Krone, Schöpfung, Evolution

Der Kardinalerzbischof von Wien und die Staatsspitzen verabschiedeten sich am Samstag von Hans Dichand. Es zeigt sich, dass die Überlebenden das Problem sind, nicht der Tote.

Christoph Schönborn und die Medien, das ist eine ganz eigene Geschichte. Es ist nicht leicht, ein Interview mit ihm zu bekommen, denn er hat wenig Zeit. Sowohl für die „Kronen Zeitung“ als auch für „Heute“ schreibt der Erzbischof von Wien Kolumnen, und der Tag hat eben auch für einen Kardinal nur 24 Stunden.

Nach dem Tod seines Arbeitgebers Hans Dichand hat Schönborn, der den Ruf eines theologischen Intellektuellen genießt, etliche Journalistenkollegen vor den Kopf gestoßen, indem er ostentativ die positive Rolle der „Kronen Zeitung“ als Hort der medialen Frömmigkeit würdigte.

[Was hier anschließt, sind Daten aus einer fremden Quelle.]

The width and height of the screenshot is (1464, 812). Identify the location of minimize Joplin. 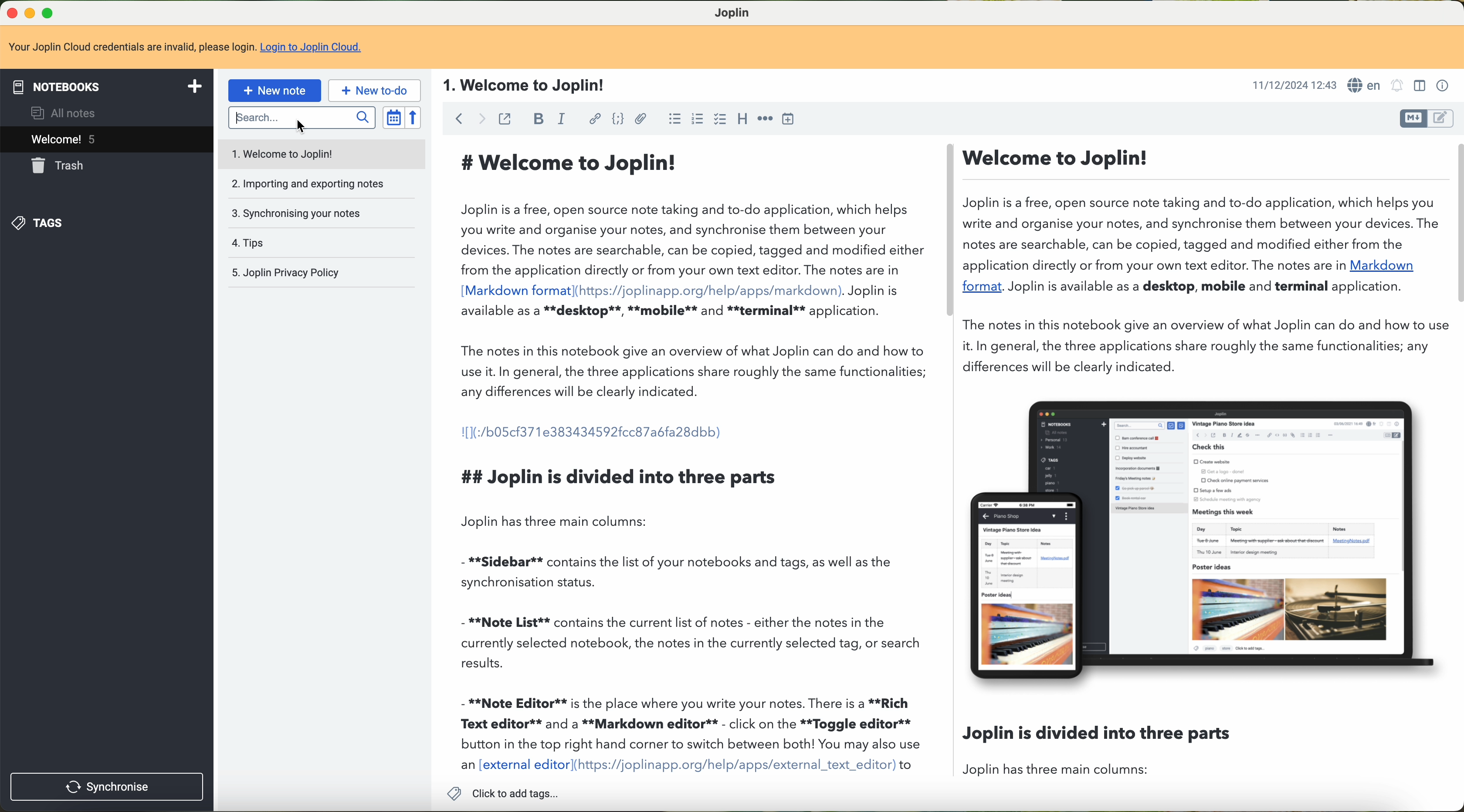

Dass er in jener Zeitung schreibt, die einen Teil ihres Gewinns als größte Vermittlungsplattform zwischen Prostituierten und ihren Kunden macht, stört den Kardinal seit jeher deutlich weniger als die höfliche Kritik, die er in manchen Medien für seine Thesen zum „Intelligent Design“ erfährt.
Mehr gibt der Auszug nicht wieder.